Friday, January 22, 2021

Legacies Of Love...

Around a century ago a wealthy gentleman sat down to his breakfast with the morning newspaper in those days long ago when newspapers were still the only way to get news, and he was horrified to read he had died!
Curious though, he continued to read to see what was said about him, as any of us would be.  What the obituary said that shook him to his core was, "The Merchant of Death, the Dynamite King has died!"

"The Merchant of Death," he thought?!!  "How terrible!  This is how I am to be remembered?!!"

The man made the decision this was absolutely NOT going to be the way he would be remembered.  So after he contacted the newspaper to first let them know he was still very much alive, he made changes that have affected peace ever since.
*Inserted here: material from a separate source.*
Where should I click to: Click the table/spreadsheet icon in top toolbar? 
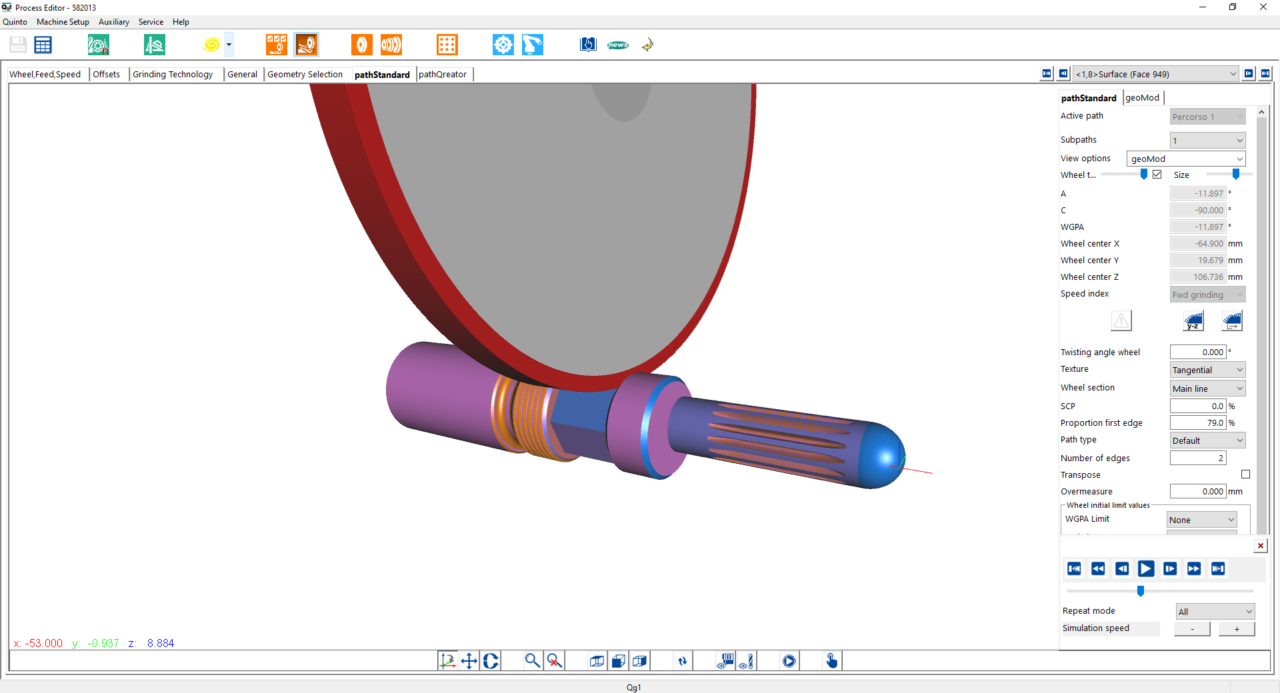(x=43, y=44)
For you see, Alfred Nobel has been remembered for creating The Nobel Peace Prizes awarded to a very deserving person or persons each year in Physics, Chemistry, Medicine, Literature, and Peace. 

This...became his legacy.  This...is what Mr. Nobel is remembered for.

We do not have to be wealthy or prematurely mistaken to have kicked the bucket to affect how we are remembered.  But we can affect how we live each day.

If you have read this blog very long you will know one of the many "Adelaide-isms," is how the love we live in life becomes what we are remembered for.  It's how family, friends, those we interact with remember us most.

When my beloved Grandfather died suddenly, he was cutting the grass for his neighbor.  At the Funeral Home person after person came for hours with stories of his kindness and generosity.  He lived in a very small town his whole life, raised a family, and had a granddaughter who loved him dearly who he was seeking custody of at the time of his death.  It's his love I still hold dearly.

Dr. Kopits, beloved Orthopaedic Surgeon of Little People I have written about here, died of a brain tumor.
Though techniques he developed in surgically helping
Little People to have fuller lives still is making impacts in the medical field, it is his kindness and devotion to all who were blessed to know him that Dr. Kopits is still remembered for most.   

In the same way Alfred Nobel redefined the way he wanted to be remembered, we too can ask ourselves how we want to be remembered.  Will it be with the ripple effects of the kindness and love we are living?